Fiber cut in SF area

Neil Harris neil at tonal.clara.co.uk
Wed Apr 15 11:44:02 UTC 2009


Ong Beng Hui wrote:
> The problem of been LoS is a big problem in metro as far as I know.
> You can't just put a pair of FSO gear without going to the building 
> owner to talk about rights and cost. Not forgetting lighting 
> protection and other stuff.
>
> Murphy, Brian S CTR USAF ACC 83 NOS/Det 4 wrote:
>> I haven't seen any mention of the possible use of FSO (Free Space 
>> Optics) by the provider to restore some reasonable amount of 
>> connectivity during an outage due to a fiber cut.  I would expect 
>> that having 2 or 3 pairs of FSO boxes to provide a "reduced failover 
>> capacity" in metro areas would be a reasonable measure to ensure 
>> service for extended physical (fiber break, cut, backhoe) outages - 
>> although not necessarily for power.  Yes, it would take some time to 
>> roll them out and set them up, but less time than the crew working 
>> the splices, and the folks handling the FSO boxes should be different 
>> from the fiber splice truck roll crew.
>>
>> Note that a power outage would not allow microwave to be an effective 
>> remediation method either.
>>
>> Plus, FSO's use of lasers (vice microwaves) means no issues with 
>> spectrum (AFAIK).  Granted, they have limited distance and require 
>> LoS, but using two or more pairs can probably handle the 80% 
>> situation in the metro (unless there is data to indicate otherwise).
>>
>> murph
>>   
>
>
>
>
Based on my experience with operating FSOs as infrastructure some years
ago, the major limiting factor for FSOs is weather. In good weather,
they should work just fine even at quite long ranges, providing that
there is no obstruction or source of heat shimmer in the path, and you
have carefully aimed your link to avoid sun outages.

Bad weather (rain, snow, sandstorms, fog) causes very high levels of
attenuation, with particularly bad weather reducing effective range to a
few hundred meters at most. When this happens, the effect is area-wide,
with a typical rain cell being a few km in size, so adding extra FSO
links for redundancy is useless. If you've got a local airport nearby,
you should be able to get good historical data for the frequency and
duration of such weather conditions from METAR visibility data. For
long-term standby installations, you've got to watch out for building
work and cranes, which can pop up unexpectedly.

However, if the link is being used solely as a protection path for rare
failures in otherwise reliable fiber, and the alternative is either no
protection path or a prohibitively expensive protection path, this may
be perfectly acceptable: quite long ranges can be achieved with around
95-99% availability in typical European climates.

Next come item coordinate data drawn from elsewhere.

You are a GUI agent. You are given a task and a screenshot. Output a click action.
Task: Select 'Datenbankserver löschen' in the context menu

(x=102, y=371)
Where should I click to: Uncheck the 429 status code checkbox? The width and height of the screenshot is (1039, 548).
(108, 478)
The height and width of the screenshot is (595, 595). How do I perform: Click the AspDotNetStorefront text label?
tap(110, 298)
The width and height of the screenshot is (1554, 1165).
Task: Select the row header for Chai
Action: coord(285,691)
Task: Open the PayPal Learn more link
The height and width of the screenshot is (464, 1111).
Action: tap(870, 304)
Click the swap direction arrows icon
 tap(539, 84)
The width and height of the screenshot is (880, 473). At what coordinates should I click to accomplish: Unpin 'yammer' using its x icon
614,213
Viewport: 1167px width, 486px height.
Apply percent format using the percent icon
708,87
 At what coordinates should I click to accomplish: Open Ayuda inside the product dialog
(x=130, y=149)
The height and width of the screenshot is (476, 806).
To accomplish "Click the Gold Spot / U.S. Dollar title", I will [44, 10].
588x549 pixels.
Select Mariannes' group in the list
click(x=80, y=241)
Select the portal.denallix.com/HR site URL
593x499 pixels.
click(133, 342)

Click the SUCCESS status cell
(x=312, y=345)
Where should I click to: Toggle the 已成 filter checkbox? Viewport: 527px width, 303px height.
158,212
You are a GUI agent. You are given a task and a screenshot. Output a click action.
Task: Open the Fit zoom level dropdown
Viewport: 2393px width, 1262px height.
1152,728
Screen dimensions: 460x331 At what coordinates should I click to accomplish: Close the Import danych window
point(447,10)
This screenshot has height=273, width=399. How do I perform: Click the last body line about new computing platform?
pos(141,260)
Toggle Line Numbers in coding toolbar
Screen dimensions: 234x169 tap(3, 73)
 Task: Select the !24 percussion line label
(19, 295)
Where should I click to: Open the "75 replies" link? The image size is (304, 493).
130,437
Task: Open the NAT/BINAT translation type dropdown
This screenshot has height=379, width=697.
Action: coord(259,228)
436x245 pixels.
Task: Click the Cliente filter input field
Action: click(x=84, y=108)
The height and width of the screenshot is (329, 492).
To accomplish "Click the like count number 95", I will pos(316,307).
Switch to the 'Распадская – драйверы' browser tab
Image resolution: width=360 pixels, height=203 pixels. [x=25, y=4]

You should expect installing and aiming a couple of FSO links at one
another to take about a day in practice, unless you have a crack team of
mobile laser ninjas trained and in readiness at all times (although the
USAF may have greater access to ninjas, compared to to the rest of us).
There is still the matter of getting permission for physical access,
safety approval, access to power and network connectivity to the vantage
points you will need to install the FSOs on, which can take much longer
unless you already have it pre-planned.

For truly rapid temporary links, I've seen one major UK operator
actually just manually grout fiber in place along a kerbside to cover a
few hundred meters of (presumably) temporary fiber run. This is probably
faster to install than FSOs, even if the lifespan of such a link might
be measured in days before someone crunches the fiber.